By means of several case reports, Graaff unveils how the various actors involved in the street-prison nexus use street literature as a financial resource, and how the writing, production, and sale of these novels mirrors larger neoliberal advances of the state. She refers to the many cases where inmates pen novels solely with the intention of securing their subsistence after their release reacting in this way to the reduction of rehabilitative measures in prison. Their literary works, in turn, are usually accepted by independent publishing companies that have emerged as a consequence of the growing demand for street literature novels in low-income areas. Graaff repeatedly points to the ambivalent role these publishing companies play within the larger network of street literature’s production. On the one hand, independent publishing companies create business structures that particularly cater to incarcerated authors and their respective needs and hence play a key role in making the production and dissemination of these novels possible in the first place. On the other hand, however, Graaff also presents cases where publishers decidedly exploit the writers’ dependency for their own financial gain, for example by denying royalties or refusing to acknowledge copyrights.

 

Graaff further shows the various actors’ attempts to re-claim and re-appropriate the streets and the prison system through the production of street literature novels. The streets in particular hold considerable potential for liberation from the street-prison symbiosis, as they seem to offer the possibility of economic independence. This perspective on the streets is further augmented by an ideology that encourages authors to transfer the entrepreneurial skills acquired in the drug selling business to the book selling business and to represent themselves as “entrepreneurial hustler[s]” (234). Such an outlook highlights the ideological nexus between the streets and the prison system.
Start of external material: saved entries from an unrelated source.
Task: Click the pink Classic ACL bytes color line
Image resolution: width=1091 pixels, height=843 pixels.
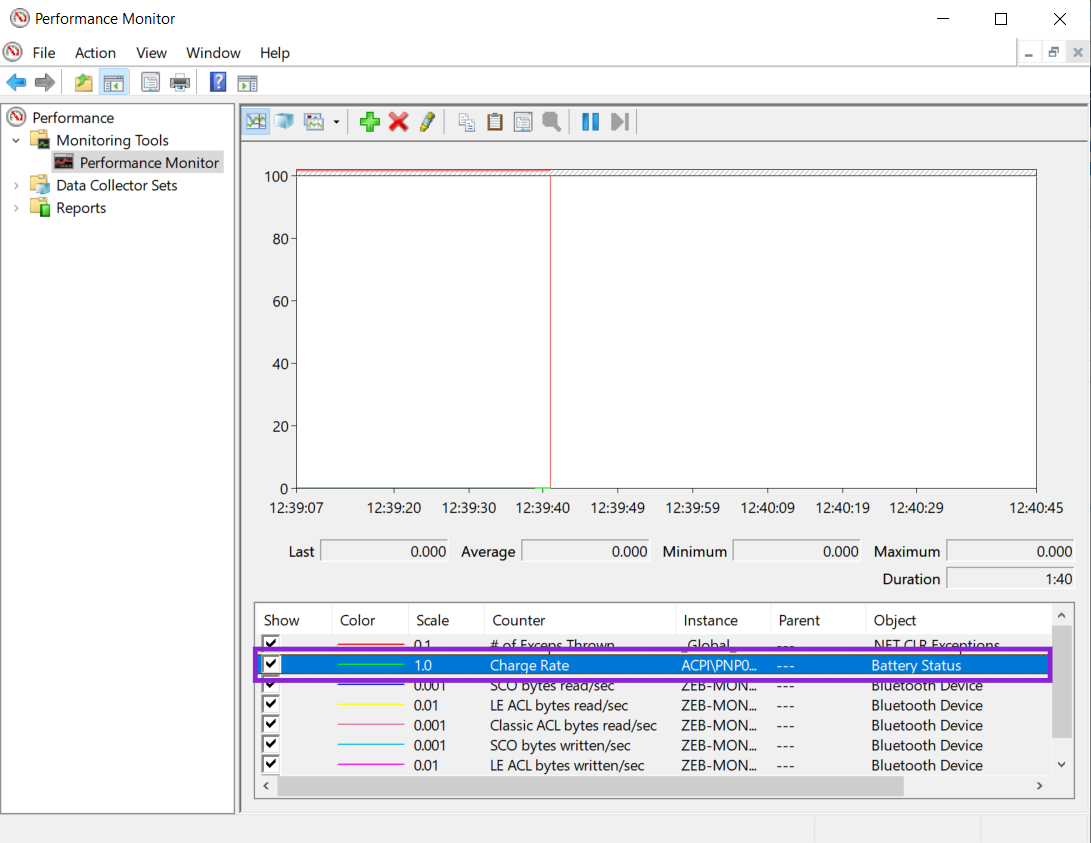Action: (370, 726)
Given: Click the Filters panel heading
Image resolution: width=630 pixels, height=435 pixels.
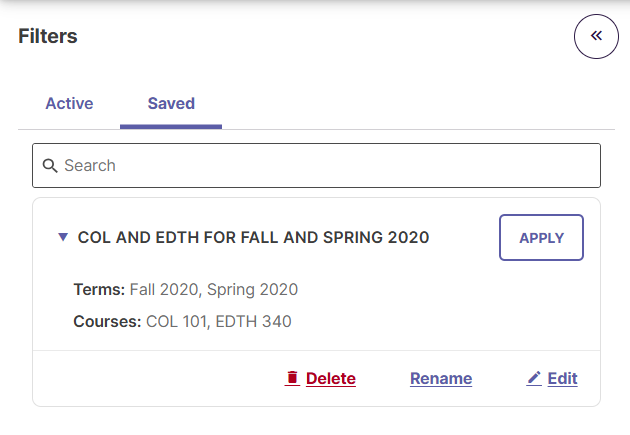Looking at the screenshot, I should pos(48,36).
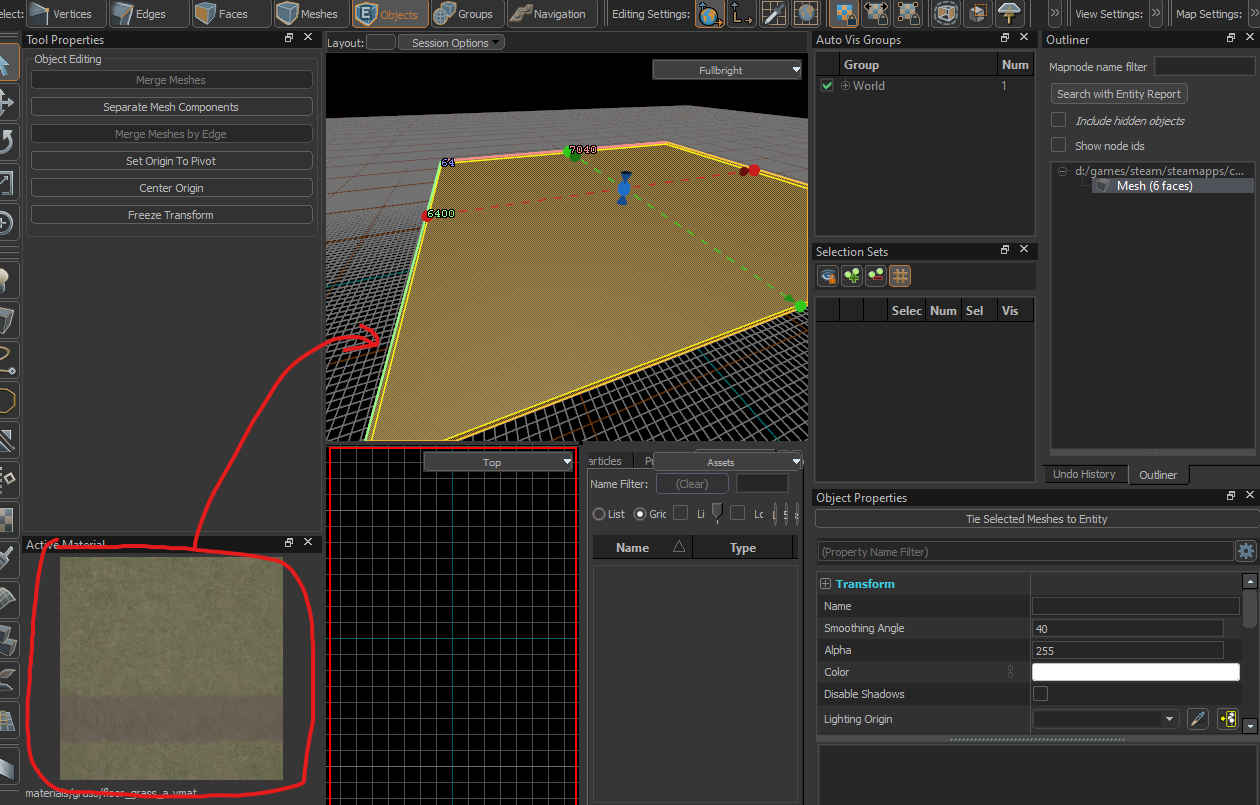Select the rotate tool in left toolbar
1260x805 pixels.
coord(6,141)
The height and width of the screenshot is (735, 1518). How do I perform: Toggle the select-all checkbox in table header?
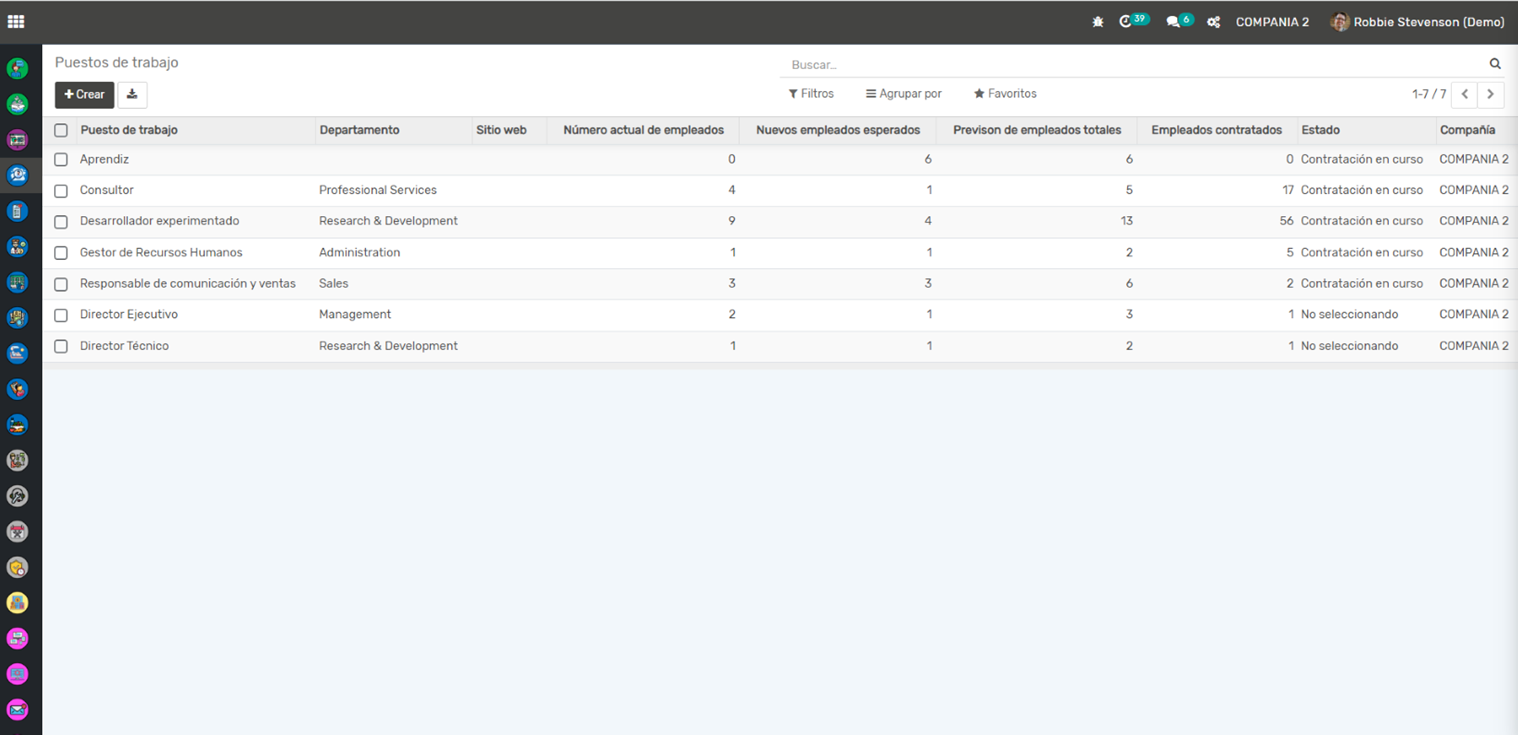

In light of the criticism many street literature authors express narratively, their financial reliance, sometimes even exploitation, seems thus to be at odds with an effective agenda of change.

 

Kristina Graaff’s Street Literature: Black Popular Fiction in the Era of U.S. Mass Incarceration has many qualities that, taken together, make for a noteworthy research project within the field of American Studies. First, the book’s division into three parts buttresses the author’s overall argumentative logic as each part is organized around a distinct aspect of Graaff’s discussion, e.g. conceptual, narrative and material. Second, the study’s power to convince rests to a great degree, albeit not exclusively, on the author’s extensive research and knowledge of the scene. Graaff accomplishes translating the expertise gained during her fieldwork activity into a coherent and persuasive argument. Third, it constitutes a good example of how fictional and physical spaces can be mutually constitutive. By combining literary analyses of spatiality with ethnographic fieldwork, Graaff puts forth a genuinely interdisciplinary account and thus opens new perspectives and areas of (literary) inquiry.

 

Irina Brittner (Osnabrück)

 

[1] See for instance: Karin Van Orman and Jamila Lyiscott, “Politely Disregarded: Street Fiction, Mass Incarceration, and Critical Praxis,” The English Journal 102.4 (2013): 59-66; Vanessa Irvin Morris, The Readers’ Advisory Guide to Street Literature (Chicago: American Library Association, 2012); Marc Lamont Hill, Biany Pérez, and Decoteau J. Irby, “Street Fiction: What Is It and What Does It Mean for English Teachers?” The English Journal 97.3 (2008): 76-81.